Aoife rose. “Thank you for the wine. It’s gone a bit to my head. I think I’d better go have a lie down.”
Bridget rose, too hastily, but she was eager to be away from the woman. “It’s understandable. Come back tomorrow. We can laugh over our worries.”
Aoife nodded and slipped back out the door.
Bridget sank back into the chair. She could hear Callahan’s voice in her mind, repeating what the man in the cellar had said.
Innishfree is death.
The seers look into men’s hearts.
She didn’t know if Aoife could be adequately termed a seer, but she had certainly seemed to look deep into Bridget’s heart.
Whatever she had seen, Bridget and Callahan were in danger.
***
CLONTARF WAS TO THE north of Dublin and on the coast. The Irish name was Cluain Tarbh, which meant meadow of the bull in English. MacDonald told him that the protestors had chosen Clontarf because of the symbolism. It had been the site of the Viking defeat at the hands of the Irish in 1014. Several years before a rally against the Act of Union had been planned here but called off when Peel banned it and the leaders of the movement had not wanted to risk bloodshed.
But with people dying by the droves from famine and more likely to die because of another bad potato crop, the protestors now had little to live for. The thought did not reassure Cal.
Even though Cal had grown up in Belfast, he’d left at the age of six and had few memories of it. He’d always imagined Ireland as this vast, green land, but so far he’d seen cities that reminded him far more of London than the Ireland from the stories his mam had told him to lull him to sleep. The trip to Clontarf had shown him some of that idyllic landscape.
The rally had been another awakening. Standing in the midst of hundreds of his countrymen, chanting about the rights of the Irish, Cal had felt, for the first time, as though he belonged. He’d never been English. They’d never treated him as an equal. Here he was with his countrymen. They saw him as an equal. And they wanted to determine their destiny, not be forever trapped under the thumb of the Queen and the British Empire.
Callahan yelled as loudly and fervently as any of the other men. And when the soldiers rushed the rally, he fought back as hard as any man.
It was MacDonald who had grasped his shoulder and pulled him away from the soldier he’d beaten to the ground and was kicking about the torso.

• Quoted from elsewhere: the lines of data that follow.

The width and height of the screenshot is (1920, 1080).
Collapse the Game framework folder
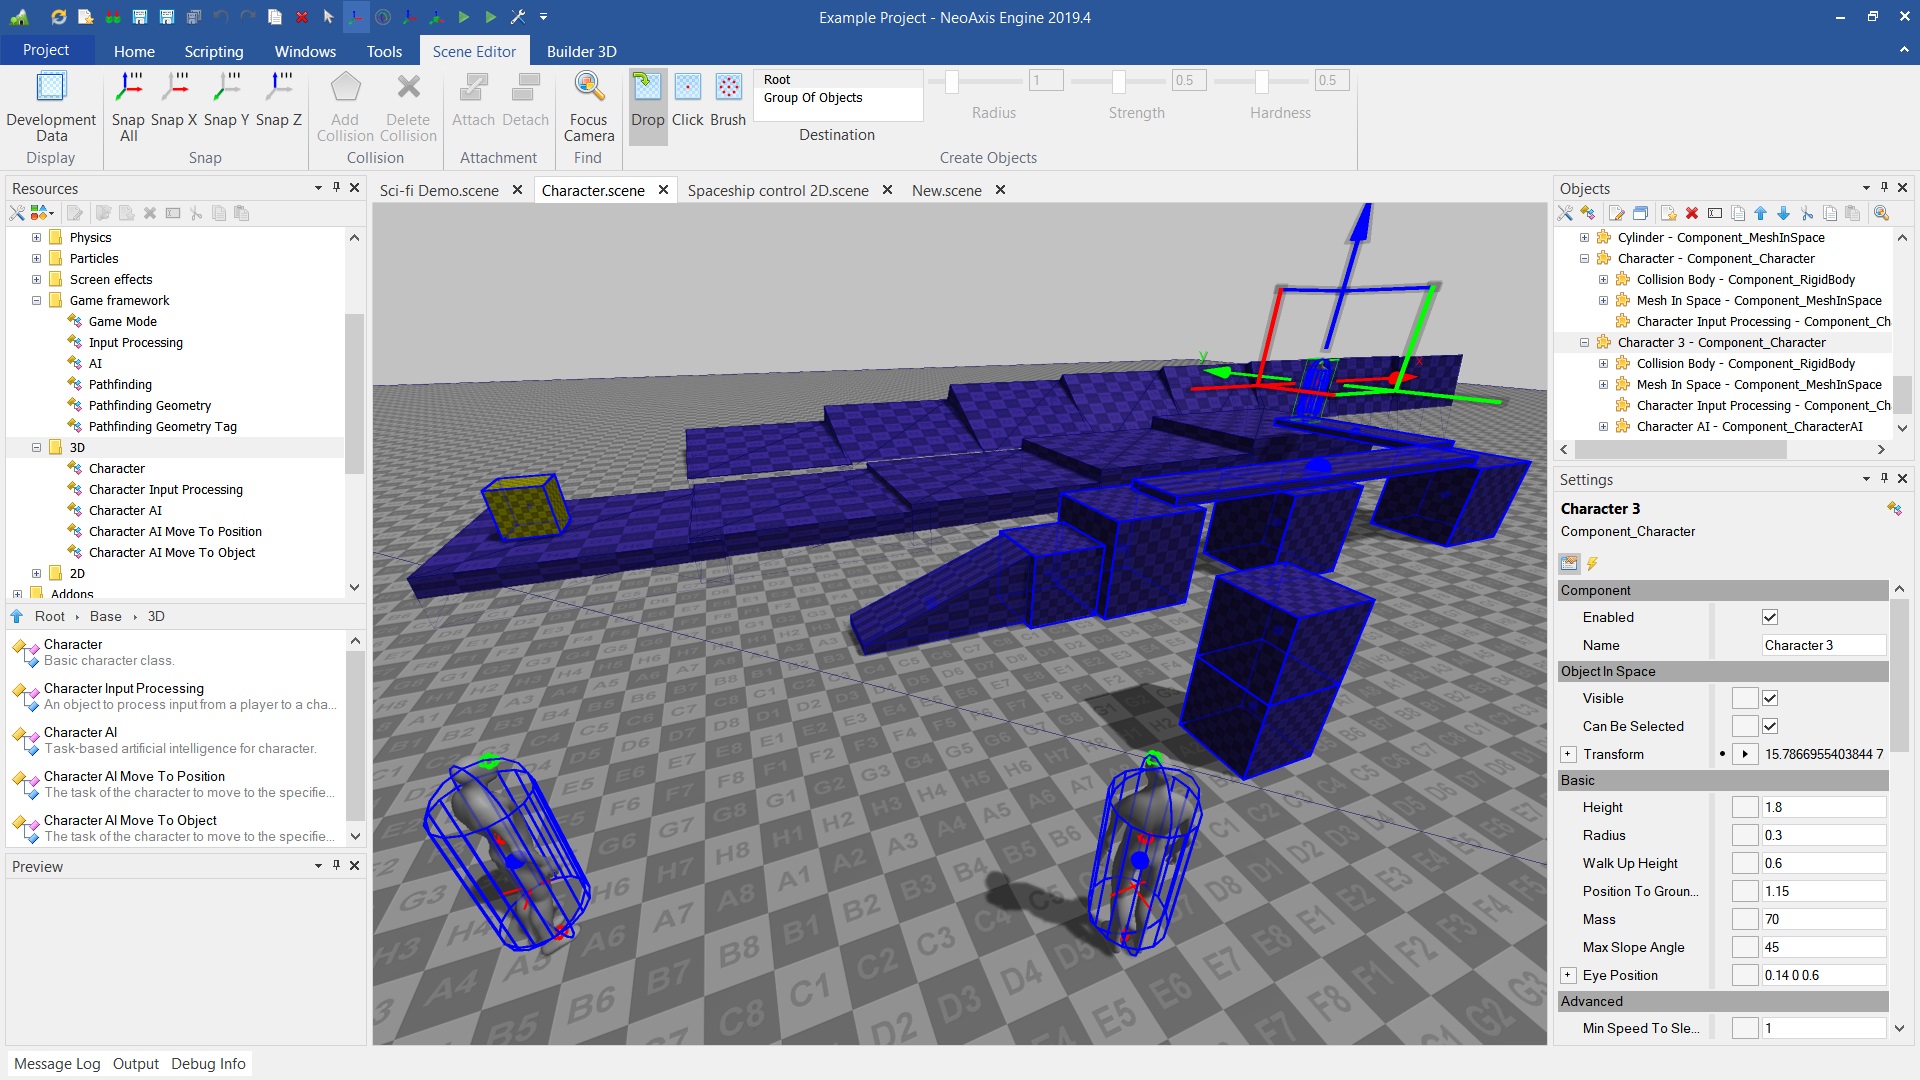point(36,300)
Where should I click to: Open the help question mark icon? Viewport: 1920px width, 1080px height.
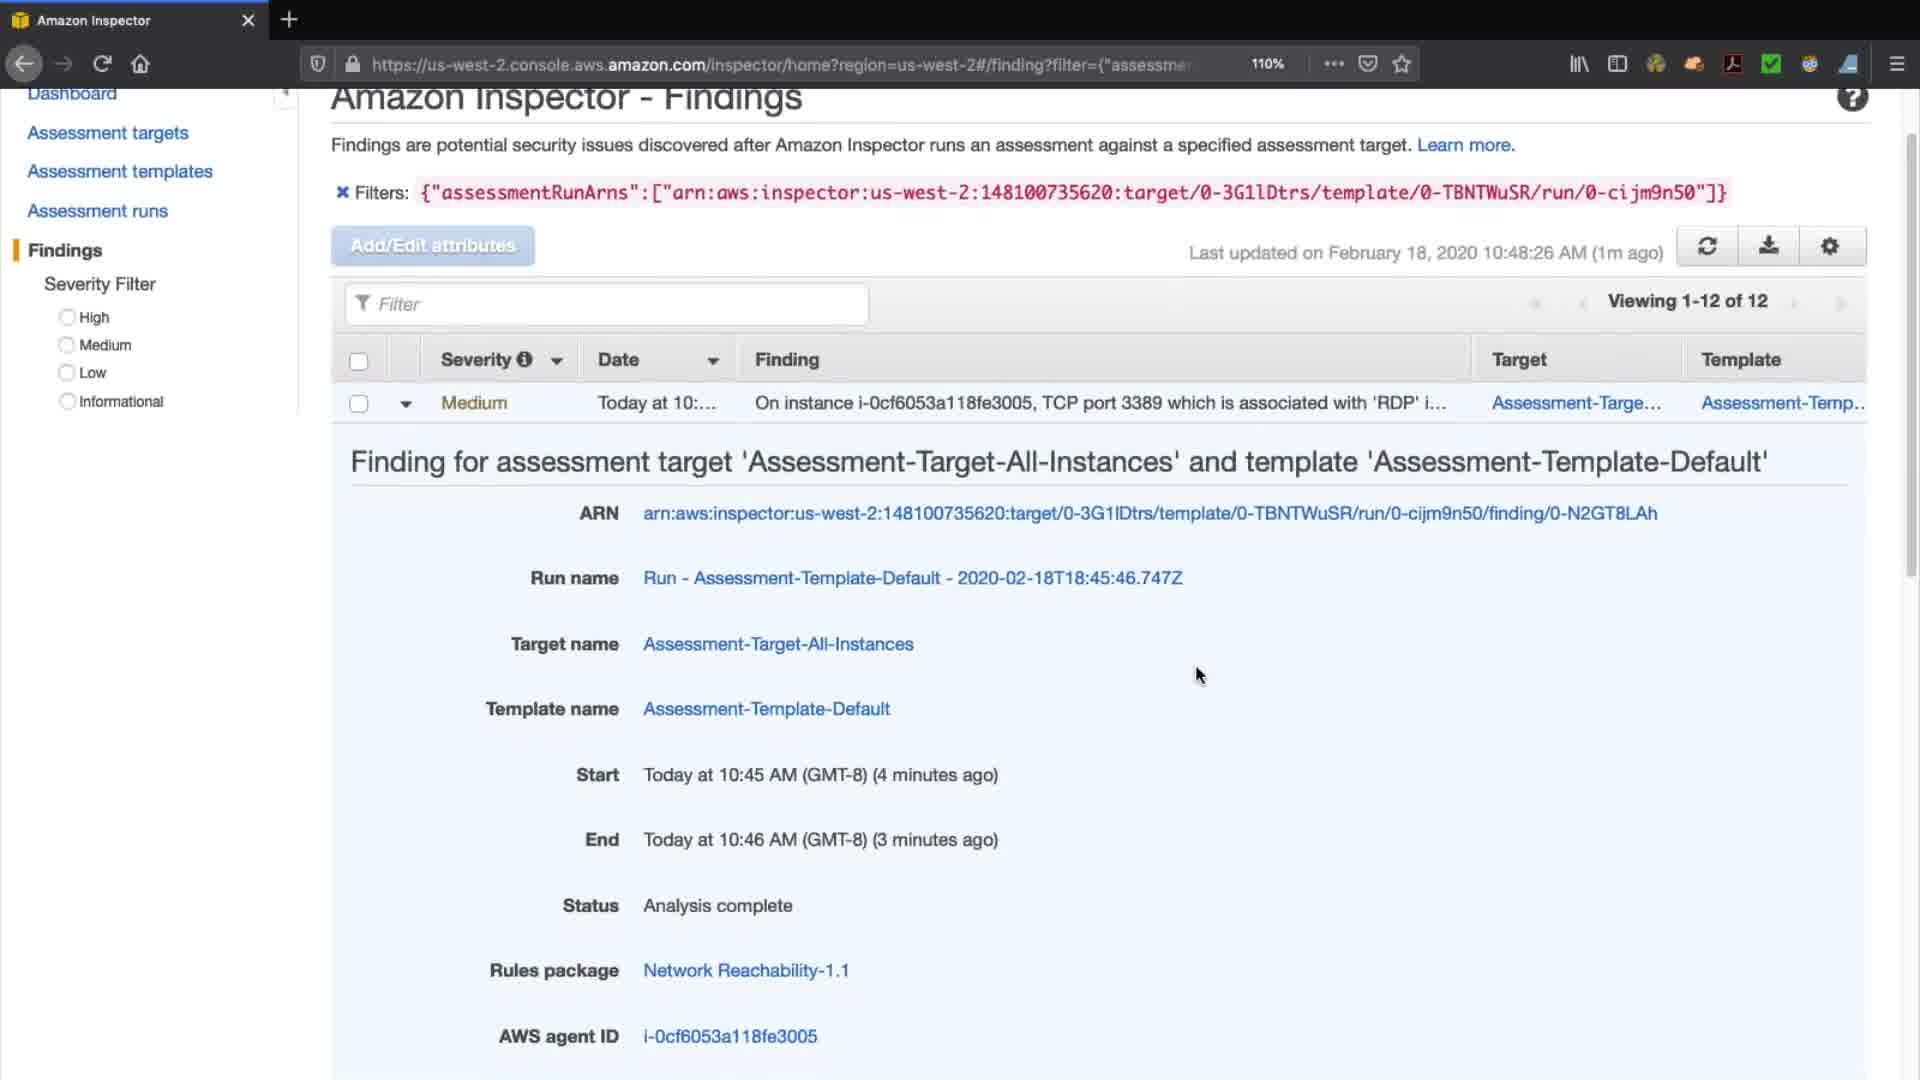tap(1851, 98)
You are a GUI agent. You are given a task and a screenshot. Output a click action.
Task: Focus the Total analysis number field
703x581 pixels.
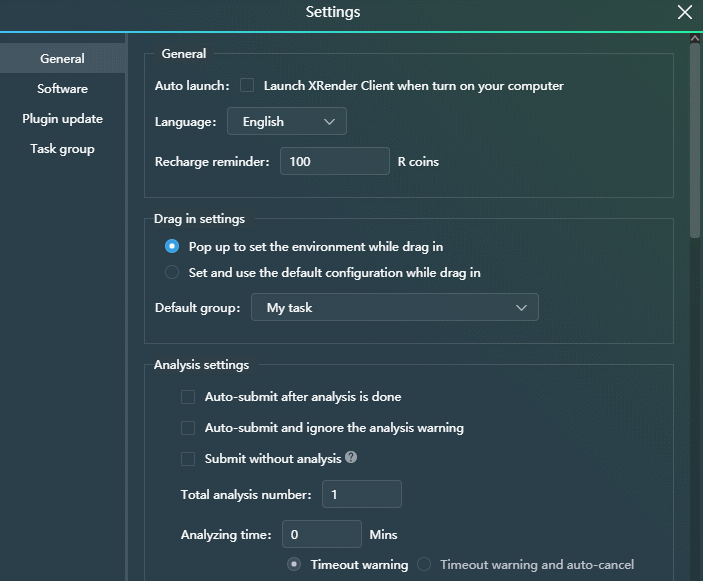pos(361,494)
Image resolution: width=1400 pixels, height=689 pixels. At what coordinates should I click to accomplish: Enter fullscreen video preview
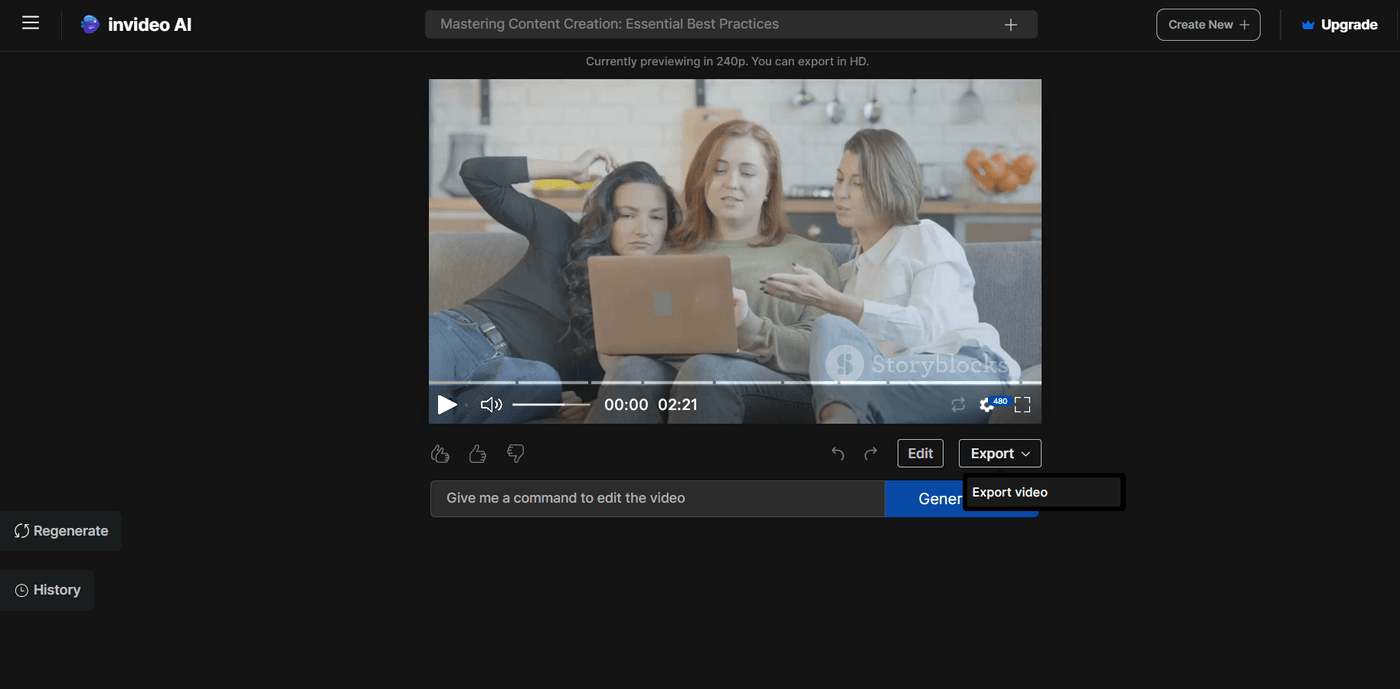pyautogui.click(x=1021, y=404)
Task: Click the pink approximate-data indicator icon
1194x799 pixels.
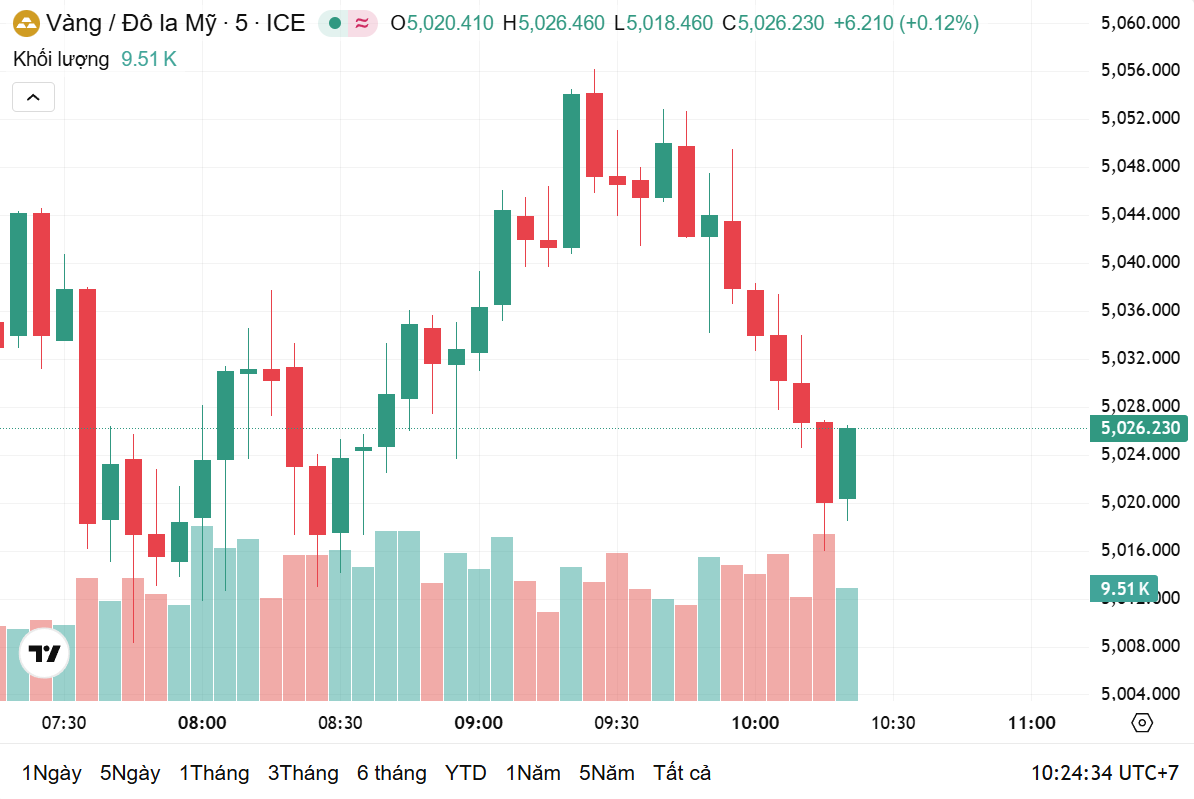Action: [362, 23]
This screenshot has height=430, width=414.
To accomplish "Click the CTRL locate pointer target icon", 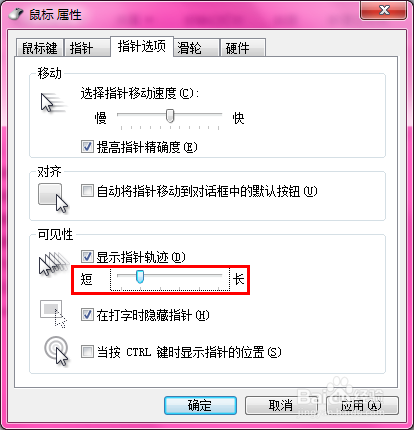I will [x=56, y=352].
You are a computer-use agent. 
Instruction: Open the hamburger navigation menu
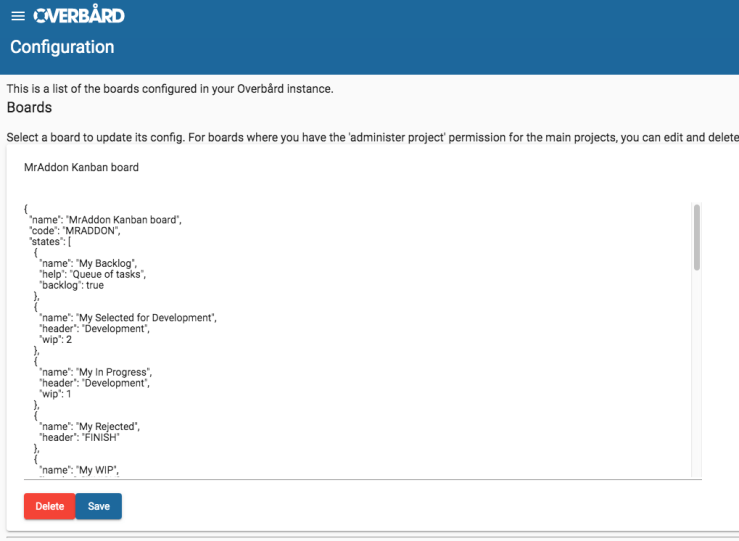click(17, 16)
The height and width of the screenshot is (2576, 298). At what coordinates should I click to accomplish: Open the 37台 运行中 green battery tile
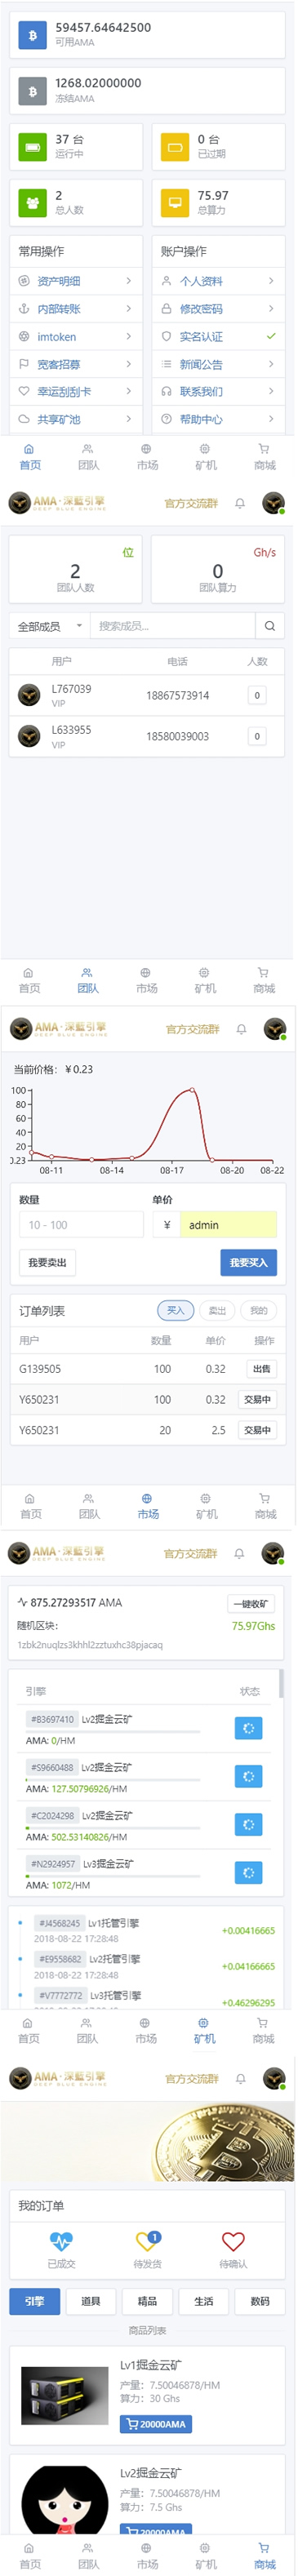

MacDonald had told him to run and, when Cal had looked about helplessly, led Cal past the soldiers and away from the square. They finally stopped running when the sounds of the skirmish had died away and Cal heard birdsong just above. He paused and looked about a residential area of tree-lined streets and shuttered houses.
“Sure and we’re safe now,” MacDonald said, looking at him.
“Not if any of the nobs here sees us.” He gestured to MacDonald’s nose, which was still bleeding. “You look like a ruffian.”
“You’re not much better. Another inch and you would have needed a surgeon to stitch you up.”
Cal touched the skin below his eye. He’d taken a blow there and had been trying to ignore the sting and blurry vision. “Hurts like the devil. I wouldn’t mind a glass of something strong.”
“Neither would I, but we’d be better served if we left Clontarf as quickly as possible.”
Cal had known MacDonald would say this. They couldn’t walk into so much as a coffee house now without all but guaranteeing arrest. But Cal did need a moment. A moment to catch his breath and a moment to organize his thoughts. He was losing sight of his role in this swindle. He might be working for the English, but he couldn’t deny that stomping on that British soldier had felt good. How could he not sympathize with the Irish calls for independence? Was he supposed to work to quiet those?
He couldn’t do that, no matter how much Baron paid him or Bridget tempted him. On the other hand, Donnelly was dead. The British hadn’t killed him. Unless Cal was mistaken, Innishfree had killed Patrick Donnelly, and Cal wasn’t certain whether, even in the name of independence, he could support murder.
He gestured to a bench under a cluster of trees. It was sunny today but still chilly. The trees would block the wind. “Give me just a moment, then I’ll be right at your heels.” Cal and MacDonald took a seat, both men groaning with the new aches that made themselves known as they shifted position.
“You’re a good fighter,” MacDonald said after a few minutes of silence.
“Learned on the streets of Belfast then honed me skills in London.”
“So you had the best teachers then.”
Cal smiled, though it hurt his puffy cheek. “You could say that.”
“I wondered, since you spent so much time in London, whether that might make you soft. Give you a heart for the British.”
Cal’s smile faded. Now MacDonald was coming to the meat of the matter. This moment was why Cal had stepped on that train, why he’d crawled on his belly in the snow and mud, why he’d boarded the boat with Bridget. He hadn’t known it then, but he knew it now.
The problem was he no longer knew whose side he was on.